DON BEAVER
OWNER/PRESIDENT

The leader of the Charlotte Knights brings to the team a successful
business background and a lifelong love of the sport.

Don Beaver, whose Knights Baseball, LLC is the partnership group that owns the Knights, assumed the role of president after the purchase of the club in December 1997. His years before coming to the Knights were spent building a solid reputation in the business world inside and outside of
baseball.

After receiving a Bachelor of Science degree in Business (1962) and a Master's of Business (1964) from Appalachian State University, Beaver embarked on a career as a hospital administrator. At the age of 26, he was named administrator of Richard Baker Hospital in Hickory, N.C., where he served from 1966-1972. Realizing the need for elderly health care, he founded the Brian Center Corp. and served as founder and CEO from 1973-95, when he merged the company with Living Centers of America.
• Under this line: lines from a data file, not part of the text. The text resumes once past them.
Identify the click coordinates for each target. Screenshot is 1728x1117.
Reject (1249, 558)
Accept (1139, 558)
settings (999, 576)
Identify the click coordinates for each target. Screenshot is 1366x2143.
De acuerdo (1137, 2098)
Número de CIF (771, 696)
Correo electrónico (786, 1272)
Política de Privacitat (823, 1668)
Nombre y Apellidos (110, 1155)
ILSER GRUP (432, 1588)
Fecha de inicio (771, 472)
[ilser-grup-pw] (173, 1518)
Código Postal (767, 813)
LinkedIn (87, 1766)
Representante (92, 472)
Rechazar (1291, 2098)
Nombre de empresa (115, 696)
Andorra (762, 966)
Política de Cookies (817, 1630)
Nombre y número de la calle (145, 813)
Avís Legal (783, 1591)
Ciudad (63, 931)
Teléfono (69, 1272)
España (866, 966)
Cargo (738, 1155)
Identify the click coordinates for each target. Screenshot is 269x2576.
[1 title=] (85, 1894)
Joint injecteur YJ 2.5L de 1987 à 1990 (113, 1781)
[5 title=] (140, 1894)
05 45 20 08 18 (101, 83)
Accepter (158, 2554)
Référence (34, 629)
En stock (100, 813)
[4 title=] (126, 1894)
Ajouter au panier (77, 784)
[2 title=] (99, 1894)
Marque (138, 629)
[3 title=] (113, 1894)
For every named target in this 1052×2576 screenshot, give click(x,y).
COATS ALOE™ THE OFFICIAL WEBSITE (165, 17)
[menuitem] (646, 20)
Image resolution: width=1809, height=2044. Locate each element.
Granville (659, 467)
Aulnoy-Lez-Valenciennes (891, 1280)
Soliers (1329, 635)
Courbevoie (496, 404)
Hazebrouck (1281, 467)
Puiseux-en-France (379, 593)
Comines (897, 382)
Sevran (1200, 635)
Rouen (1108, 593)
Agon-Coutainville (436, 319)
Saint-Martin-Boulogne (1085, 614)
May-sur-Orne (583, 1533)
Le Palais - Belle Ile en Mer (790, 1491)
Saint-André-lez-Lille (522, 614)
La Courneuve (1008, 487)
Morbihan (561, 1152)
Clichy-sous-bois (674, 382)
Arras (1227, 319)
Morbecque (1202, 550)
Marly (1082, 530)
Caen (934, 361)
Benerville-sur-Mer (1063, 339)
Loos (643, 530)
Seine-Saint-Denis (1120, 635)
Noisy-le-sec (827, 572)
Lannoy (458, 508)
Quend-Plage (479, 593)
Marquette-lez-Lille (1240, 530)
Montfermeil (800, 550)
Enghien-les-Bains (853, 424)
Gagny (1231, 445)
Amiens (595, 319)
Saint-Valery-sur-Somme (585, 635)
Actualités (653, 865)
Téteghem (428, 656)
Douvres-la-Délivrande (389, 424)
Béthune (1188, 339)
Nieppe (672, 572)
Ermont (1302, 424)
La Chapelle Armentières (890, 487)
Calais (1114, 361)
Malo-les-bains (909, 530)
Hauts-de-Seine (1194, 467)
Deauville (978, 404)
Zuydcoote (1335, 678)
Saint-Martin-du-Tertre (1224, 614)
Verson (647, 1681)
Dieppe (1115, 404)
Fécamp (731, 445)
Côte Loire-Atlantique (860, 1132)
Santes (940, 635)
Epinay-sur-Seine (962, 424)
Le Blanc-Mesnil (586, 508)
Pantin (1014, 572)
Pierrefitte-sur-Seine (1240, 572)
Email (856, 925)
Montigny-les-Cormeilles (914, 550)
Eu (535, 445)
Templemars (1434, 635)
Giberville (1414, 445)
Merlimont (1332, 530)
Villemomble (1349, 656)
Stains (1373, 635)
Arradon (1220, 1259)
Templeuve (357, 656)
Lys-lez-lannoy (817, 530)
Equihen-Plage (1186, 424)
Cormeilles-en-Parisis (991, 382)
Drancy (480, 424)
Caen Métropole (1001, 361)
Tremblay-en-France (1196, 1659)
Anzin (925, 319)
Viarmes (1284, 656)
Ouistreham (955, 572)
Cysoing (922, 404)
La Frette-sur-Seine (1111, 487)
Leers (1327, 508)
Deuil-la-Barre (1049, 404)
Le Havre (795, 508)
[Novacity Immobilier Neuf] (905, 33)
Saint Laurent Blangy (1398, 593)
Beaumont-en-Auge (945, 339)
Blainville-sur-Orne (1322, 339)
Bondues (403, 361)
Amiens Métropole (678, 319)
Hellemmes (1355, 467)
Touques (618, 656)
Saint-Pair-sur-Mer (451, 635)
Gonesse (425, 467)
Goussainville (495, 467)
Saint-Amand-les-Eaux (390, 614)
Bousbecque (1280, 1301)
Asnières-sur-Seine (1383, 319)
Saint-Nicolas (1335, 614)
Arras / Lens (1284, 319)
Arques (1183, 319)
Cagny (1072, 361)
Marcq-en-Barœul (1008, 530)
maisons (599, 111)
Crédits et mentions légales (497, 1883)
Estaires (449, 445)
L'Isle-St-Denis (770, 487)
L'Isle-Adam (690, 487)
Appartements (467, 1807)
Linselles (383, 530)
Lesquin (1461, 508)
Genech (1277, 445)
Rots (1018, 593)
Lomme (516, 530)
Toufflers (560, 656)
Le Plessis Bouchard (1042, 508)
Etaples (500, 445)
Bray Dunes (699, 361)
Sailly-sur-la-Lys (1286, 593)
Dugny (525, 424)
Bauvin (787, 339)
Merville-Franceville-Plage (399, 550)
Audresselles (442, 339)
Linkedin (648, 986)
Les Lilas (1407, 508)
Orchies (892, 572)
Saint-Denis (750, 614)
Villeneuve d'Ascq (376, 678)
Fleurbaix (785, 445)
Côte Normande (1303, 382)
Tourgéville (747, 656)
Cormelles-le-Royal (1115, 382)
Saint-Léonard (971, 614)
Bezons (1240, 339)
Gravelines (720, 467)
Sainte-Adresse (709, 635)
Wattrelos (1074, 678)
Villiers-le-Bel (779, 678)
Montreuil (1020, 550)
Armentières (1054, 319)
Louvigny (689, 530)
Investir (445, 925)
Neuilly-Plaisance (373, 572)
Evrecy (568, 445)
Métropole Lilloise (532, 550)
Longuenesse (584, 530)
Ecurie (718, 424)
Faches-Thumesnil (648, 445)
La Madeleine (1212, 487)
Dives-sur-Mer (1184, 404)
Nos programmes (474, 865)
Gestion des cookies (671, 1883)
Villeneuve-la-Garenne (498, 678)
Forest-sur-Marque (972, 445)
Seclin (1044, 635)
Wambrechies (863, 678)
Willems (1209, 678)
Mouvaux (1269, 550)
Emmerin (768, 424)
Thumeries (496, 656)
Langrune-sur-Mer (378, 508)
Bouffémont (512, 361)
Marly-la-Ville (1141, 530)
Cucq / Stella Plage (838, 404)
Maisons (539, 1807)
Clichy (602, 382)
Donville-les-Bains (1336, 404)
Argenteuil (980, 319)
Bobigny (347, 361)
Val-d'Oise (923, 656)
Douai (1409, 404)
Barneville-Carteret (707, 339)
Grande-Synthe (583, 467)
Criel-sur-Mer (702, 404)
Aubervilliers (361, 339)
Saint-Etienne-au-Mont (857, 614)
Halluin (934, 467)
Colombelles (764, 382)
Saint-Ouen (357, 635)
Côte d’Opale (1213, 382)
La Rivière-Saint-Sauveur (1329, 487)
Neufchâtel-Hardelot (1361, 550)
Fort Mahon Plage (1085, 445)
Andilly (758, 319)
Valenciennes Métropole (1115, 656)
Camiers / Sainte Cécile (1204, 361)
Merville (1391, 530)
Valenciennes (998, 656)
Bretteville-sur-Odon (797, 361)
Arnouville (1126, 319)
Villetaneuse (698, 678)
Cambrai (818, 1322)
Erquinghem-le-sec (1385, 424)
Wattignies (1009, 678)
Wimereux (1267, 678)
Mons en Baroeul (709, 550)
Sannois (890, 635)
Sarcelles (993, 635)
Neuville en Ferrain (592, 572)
While he achieved success as a nursing home pioneer, Beaver never
forgot about his love of baseball. He was thrust into the spotlight at an early age as a pitcher in the 1952 Little League World Series. Forty years later, in 1992, he combined his affection for baseball with his business skills when he purchased the Single-A Gastonia Rangers and relocated the team to Hickory.

Beaver renamed the club the Hickory Crawdads and created one of the most successful minor league franchises in baseball. Over the past nine seasons, the Crawdads (Pittsburgh Pirates) have drawn nearly 1.8 million fans and set a South Atlantic League attendance record of 283,727 in 1993. The club has
consistently ranked as one of the top teams in minor league souvenir
merchandising and hosted the 2001 SAL All-Star Game.

Beaver's other professional baseball interests include controlling interest in the first ever Triple-A World Champion New Orleans Zephyrs (Houston Astros) and a partnership interest in the Pittsburgh Pirates, where he also serves on their board of directors.

Under Beaver's ownership, the Tennessee Smokies constructed a new stadium in 2000 in Sevierville, Tenn., which hosted the Southern League All-Star Game in 2001 and 2002. The Zephyrs moved into a new, $23 million facility in 1997, and the Winston Salem Warthogs, a team he owned until it was sold in 2003, upgraded Ernie Shore Field in 2001 with new lighting, press and clubhouse facilities.